What Happens When You Put a Bounty on Houseflies?

(Photo: Dan4th Nicholas)

Our recent podcast “The Cobra Effect” continues to draw listener/reader mail, with further examples of bounties-gone-wrong. This one, from Dan Banks in Indiana, may be my favorite:

How about a failed bounty on houseflies?

I run a group home for criminal youth.  They are generally manipulative and not too smart.  We have a “point” system where they do work to earn points that they can spend on various tangibles and intangibles.  It’s a great system as we print all the “currency” we want and exchange it for labor.

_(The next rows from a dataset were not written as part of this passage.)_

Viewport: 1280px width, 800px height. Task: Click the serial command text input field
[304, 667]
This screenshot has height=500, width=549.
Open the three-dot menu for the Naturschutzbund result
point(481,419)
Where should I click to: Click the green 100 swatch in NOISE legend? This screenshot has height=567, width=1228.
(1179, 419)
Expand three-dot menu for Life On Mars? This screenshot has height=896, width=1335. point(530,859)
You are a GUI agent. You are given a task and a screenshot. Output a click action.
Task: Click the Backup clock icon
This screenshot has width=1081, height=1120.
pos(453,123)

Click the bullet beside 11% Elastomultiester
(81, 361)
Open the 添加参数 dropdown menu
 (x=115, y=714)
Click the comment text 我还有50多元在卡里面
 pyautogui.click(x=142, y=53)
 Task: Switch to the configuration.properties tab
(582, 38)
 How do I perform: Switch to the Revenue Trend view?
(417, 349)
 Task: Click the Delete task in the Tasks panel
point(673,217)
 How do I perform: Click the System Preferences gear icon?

One summer we seemed to always have houseflies in the home.  A frustrated staff offered 5 points for every fly carcass that was brought in and handed out flyswatters to the kids.

Our residents killed the flies, then ditched the flyswatters and started gathering dead flies from window sills.  Then they started pushing out the appliances to dig out the dead flies.  Being of the criminal nature they would overcount and try to slip in other insects.  After exhausting the dead fly supply at the home, they started bringing them in from the outside.  When taken to a restaurant, they would go around digging for dead flies.

So the program ended.

Positive externality:

  • We did rid the home of lots of dead bugs.

Negative externalities:

  • We also “paid” to clean a lot of other people’s bugs.
  • The kids would do no other work.  Why spend an hour in the hot sun mowing the yard when you can simply collect dead flies?

Effect on the living housefly problem:

  • Nil — the kids would leave the doors and windows open to lure in the valuable flies.

I enjoy your work.  It inspires me to try all kinds of little experiments.  I am in a unique situation as I can control the “money supply” and price fix every asset in my closed economy.  Jealous?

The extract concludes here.